This summer marks the 40th Anniversary of 1969's historic Woodstock Music And Arts Festival. As part of the celebration, Sony/Legacy Recordings is releasing a limited edition series of deluxe, double disc recordings by five of the artists whose performances at Woodstock changed the world.
Dubbed The Woodstock Experience, each double-CD set pairs a classic 1969 album from the featured artist, along with their full festival performance. All of the concert recordings — by Jefferson Airplane, Janis Joplin, Johnny Winter, Sly And The Family Stone, and Santana — appear on these CDs in their entirety for the first time ever. All are packaged in eco-friendly sleeves, that include a mini-version of the original album cover and a 16 X 20 inch double-sided fold-out poster. With this series, which we are also calling The Woodstock Experience, Blogcritics will be reviewing each of these commemorative sets.

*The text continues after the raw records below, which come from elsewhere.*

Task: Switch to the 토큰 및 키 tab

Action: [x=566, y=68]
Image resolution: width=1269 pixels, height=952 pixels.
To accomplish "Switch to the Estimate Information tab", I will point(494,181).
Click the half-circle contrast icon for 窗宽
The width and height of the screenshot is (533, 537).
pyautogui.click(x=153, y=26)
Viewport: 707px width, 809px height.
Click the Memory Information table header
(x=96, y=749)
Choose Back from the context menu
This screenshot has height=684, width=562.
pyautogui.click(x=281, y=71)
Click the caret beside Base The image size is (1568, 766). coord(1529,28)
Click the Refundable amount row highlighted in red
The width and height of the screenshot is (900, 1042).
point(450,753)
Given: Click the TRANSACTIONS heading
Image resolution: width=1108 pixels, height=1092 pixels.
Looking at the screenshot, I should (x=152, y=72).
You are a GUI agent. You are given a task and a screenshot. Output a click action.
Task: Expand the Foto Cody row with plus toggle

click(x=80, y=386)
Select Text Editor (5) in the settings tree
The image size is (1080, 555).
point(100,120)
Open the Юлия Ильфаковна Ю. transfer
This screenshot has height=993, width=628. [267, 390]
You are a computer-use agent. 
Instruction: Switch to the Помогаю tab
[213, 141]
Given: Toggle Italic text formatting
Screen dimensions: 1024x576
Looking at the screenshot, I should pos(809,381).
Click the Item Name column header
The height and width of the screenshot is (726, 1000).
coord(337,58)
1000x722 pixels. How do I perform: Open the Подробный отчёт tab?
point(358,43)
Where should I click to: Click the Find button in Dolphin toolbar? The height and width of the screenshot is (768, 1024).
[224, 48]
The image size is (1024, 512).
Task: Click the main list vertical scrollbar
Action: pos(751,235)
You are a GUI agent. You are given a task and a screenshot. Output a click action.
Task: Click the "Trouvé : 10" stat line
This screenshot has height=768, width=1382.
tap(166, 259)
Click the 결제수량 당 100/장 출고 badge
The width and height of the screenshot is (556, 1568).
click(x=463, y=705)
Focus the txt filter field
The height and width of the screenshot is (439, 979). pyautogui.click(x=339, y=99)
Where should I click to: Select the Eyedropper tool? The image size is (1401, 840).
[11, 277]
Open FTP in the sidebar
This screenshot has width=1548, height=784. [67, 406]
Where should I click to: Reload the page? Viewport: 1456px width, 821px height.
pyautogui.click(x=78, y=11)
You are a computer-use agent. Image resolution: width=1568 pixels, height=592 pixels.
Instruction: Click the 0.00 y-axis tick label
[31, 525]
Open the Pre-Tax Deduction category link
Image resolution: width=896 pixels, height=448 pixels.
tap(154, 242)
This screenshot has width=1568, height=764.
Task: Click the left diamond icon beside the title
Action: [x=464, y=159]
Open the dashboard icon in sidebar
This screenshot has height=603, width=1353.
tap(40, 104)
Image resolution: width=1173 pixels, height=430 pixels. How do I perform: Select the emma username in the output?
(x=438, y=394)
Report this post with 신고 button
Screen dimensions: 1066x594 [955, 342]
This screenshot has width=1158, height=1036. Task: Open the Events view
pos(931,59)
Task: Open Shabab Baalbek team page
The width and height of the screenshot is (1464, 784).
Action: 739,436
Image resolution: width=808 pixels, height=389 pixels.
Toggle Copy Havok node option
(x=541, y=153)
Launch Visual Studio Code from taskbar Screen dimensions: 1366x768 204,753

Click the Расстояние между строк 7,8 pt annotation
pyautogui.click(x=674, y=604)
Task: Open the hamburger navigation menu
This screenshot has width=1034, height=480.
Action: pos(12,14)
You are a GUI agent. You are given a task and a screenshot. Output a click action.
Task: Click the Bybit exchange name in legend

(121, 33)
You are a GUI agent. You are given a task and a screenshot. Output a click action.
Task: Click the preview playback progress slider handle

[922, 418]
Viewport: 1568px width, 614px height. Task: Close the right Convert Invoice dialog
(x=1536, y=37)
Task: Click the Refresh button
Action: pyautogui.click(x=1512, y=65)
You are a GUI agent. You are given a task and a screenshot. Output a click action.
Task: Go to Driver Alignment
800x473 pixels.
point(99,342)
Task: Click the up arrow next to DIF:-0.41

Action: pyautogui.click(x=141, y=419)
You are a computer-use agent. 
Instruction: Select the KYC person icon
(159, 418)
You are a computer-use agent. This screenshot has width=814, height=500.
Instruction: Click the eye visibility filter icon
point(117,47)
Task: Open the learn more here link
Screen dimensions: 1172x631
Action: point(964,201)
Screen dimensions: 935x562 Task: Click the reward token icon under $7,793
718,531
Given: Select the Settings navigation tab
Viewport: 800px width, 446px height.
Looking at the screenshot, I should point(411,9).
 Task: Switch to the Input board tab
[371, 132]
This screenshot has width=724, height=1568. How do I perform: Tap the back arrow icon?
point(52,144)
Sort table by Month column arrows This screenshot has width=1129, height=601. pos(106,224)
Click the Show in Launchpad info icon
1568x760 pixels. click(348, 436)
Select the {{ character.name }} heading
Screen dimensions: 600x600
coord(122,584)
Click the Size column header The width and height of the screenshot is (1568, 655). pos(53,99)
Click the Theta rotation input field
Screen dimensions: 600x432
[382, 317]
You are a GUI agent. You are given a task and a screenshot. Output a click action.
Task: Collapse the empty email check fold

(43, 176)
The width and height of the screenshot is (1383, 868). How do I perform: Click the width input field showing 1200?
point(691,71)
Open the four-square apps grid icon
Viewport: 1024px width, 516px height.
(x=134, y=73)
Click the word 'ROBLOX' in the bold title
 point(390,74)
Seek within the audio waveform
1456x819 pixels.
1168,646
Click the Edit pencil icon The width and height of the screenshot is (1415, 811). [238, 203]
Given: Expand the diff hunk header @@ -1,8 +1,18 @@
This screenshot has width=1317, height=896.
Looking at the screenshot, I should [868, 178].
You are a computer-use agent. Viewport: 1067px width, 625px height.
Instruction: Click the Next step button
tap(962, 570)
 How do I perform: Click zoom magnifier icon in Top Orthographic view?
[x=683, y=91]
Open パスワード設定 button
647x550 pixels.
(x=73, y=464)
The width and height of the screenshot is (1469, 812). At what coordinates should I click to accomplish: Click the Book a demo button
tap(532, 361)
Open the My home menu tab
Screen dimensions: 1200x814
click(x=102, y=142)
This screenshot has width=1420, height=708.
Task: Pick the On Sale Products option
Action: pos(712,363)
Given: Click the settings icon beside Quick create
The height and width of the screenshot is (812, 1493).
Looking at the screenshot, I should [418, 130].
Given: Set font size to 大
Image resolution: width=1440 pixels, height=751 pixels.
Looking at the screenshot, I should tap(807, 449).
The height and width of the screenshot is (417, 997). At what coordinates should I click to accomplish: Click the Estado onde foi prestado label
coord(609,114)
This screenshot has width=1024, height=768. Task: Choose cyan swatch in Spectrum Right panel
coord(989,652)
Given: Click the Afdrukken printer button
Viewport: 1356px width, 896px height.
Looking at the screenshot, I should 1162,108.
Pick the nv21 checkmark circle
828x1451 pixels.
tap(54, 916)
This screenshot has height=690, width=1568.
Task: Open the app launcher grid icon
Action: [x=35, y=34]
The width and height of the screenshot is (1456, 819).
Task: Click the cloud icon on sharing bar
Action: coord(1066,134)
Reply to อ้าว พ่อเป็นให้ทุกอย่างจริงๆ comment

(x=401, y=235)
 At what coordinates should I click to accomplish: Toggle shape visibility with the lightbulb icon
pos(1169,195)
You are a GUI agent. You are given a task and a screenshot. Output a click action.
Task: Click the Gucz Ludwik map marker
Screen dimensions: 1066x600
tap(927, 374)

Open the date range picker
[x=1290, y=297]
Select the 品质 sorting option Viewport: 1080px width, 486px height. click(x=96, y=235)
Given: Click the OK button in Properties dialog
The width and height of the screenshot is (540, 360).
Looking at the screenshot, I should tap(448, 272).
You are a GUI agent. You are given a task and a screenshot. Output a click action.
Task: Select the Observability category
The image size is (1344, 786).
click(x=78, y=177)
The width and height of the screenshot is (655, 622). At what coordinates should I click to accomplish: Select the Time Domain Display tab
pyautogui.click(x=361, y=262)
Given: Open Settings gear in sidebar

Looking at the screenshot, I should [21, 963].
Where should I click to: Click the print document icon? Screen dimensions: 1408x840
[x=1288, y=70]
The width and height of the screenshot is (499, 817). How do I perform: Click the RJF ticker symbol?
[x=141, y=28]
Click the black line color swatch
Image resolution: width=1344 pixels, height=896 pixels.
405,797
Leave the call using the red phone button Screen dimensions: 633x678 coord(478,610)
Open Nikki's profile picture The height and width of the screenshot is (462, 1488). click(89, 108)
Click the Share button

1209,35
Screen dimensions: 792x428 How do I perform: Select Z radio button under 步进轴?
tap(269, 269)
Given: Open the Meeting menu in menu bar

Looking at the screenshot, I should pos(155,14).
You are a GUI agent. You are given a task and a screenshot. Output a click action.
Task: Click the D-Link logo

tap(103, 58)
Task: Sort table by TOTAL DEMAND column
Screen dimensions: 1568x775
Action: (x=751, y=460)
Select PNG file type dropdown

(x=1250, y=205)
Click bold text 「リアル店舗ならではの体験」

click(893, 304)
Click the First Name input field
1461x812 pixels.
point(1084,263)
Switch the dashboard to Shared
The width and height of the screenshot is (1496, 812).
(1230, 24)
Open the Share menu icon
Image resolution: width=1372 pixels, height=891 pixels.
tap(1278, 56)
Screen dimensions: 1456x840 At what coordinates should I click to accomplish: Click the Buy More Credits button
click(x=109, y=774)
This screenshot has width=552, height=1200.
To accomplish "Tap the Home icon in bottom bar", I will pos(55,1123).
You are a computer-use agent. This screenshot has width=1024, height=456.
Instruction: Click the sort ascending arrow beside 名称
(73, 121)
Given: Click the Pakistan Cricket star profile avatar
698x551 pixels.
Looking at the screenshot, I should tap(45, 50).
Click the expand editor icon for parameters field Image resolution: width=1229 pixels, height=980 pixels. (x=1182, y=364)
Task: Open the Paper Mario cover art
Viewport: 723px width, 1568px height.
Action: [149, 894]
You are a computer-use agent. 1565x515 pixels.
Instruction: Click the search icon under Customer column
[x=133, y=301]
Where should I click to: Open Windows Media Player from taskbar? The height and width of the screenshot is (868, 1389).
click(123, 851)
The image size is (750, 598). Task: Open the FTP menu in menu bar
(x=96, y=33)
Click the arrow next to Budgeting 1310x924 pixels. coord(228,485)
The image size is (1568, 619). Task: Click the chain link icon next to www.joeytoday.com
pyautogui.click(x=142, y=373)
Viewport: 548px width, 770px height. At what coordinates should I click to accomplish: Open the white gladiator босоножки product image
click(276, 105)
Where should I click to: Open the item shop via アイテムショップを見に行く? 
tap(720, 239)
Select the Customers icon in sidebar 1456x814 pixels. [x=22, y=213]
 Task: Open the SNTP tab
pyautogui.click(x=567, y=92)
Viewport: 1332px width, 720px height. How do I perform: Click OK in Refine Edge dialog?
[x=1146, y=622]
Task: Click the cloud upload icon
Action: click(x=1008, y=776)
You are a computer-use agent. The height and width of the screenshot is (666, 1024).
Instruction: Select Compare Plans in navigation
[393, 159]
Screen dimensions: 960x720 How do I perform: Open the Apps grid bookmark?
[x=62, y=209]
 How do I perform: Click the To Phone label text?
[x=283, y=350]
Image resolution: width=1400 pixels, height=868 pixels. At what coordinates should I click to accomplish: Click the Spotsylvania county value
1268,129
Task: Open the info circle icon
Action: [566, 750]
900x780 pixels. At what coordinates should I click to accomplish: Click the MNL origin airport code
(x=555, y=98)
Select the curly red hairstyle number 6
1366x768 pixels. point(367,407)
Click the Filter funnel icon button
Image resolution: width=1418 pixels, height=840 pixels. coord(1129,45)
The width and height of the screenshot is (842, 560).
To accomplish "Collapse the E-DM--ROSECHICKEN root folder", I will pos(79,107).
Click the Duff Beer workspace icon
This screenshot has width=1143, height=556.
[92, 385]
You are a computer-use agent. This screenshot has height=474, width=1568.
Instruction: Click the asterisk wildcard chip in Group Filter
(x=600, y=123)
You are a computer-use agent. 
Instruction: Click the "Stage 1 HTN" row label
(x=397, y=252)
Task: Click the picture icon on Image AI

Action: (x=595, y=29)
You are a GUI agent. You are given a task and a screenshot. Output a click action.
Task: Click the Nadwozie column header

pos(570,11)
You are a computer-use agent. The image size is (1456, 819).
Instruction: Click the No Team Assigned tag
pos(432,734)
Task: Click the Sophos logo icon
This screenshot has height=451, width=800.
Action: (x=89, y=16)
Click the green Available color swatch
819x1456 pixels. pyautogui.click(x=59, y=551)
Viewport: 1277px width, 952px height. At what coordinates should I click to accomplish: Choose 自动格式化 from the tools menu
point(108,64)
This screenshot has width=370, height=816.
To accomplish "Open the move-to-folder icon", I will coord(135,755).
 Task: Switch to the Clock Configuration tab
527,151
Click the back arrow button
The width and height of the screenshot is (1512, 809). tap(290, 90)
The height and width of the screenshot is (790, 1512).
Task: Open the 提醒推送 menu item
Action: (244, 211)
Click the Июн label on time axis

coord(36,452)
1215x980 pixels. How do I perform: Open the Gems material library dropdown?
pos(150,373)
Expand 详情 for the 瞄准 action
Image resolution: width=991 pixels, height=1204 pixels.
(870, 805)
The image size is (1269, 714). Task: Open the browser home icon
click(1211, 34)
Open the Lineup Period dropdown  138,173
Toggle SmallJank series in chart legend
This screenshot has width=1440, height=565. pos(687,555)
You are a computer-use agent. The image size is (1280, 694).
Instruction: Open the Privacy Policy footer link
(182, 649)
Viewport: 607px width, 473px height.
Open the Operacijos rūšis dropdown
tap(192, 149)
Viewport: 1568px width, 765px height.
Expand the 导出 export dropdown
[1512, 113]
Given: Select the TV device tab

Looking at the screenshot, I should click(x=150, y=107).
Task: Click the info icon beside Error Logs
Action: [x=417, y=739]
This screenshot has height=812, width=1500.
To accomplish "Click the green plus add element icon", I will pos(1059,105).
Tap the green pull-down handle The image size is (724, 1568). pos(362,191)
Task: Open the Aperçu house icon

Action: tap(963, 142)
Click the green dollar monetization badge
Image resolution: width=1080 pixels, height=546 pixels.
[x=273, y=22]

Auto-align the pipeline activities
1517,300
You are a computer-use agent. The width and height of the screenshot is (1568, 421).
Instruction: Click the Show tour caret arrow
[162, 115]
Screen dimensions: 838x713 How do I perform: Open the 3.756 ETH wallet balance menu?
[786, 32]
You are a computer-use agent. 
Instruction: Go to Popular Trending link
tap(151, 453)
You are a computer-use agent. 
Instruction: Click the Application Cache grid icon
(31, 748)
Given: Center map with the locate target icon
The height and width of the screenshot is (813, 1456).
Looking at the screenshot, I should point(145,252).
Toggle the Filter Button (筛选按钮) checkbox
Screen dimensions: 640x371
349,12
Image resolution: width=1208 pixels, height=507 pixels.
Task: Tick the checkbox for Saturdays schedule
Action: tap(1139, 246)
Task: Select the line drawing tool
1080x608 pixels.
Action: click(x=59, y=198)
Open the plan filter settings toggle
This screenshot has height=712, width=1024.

Although it may seem hard to believe now, Santana was virtually unknown outside of the San Francisco area when they performed at the 1969 Woodstock Festival.
With only a single album to their credit at the time, Santana was one of a handful of promising, but lesser-known acts chosen by promoters to perform at the three-day rock bash alongside such megabands as The Who, Jimi Hendrix, and Jefferson Airplane.
Santana's unknown status, of course, changed overnight with the band's historic performance. Along with bands like Sly And The Family Stone and Ten Years After, Santana in fact proved to be one of the true breakout acts of the festival.
Their roughly fifty-minute set proved to be a career changer, particularly once the Woodstock film captured their electrifying version of "Soul Sacrifice" a year later. By the time they got to Woodstock, Carlos and company were pretty much set for life. The followup album Abraxas and its hit version of Peter Green's "Black Magic Woman" merely sealed the deal.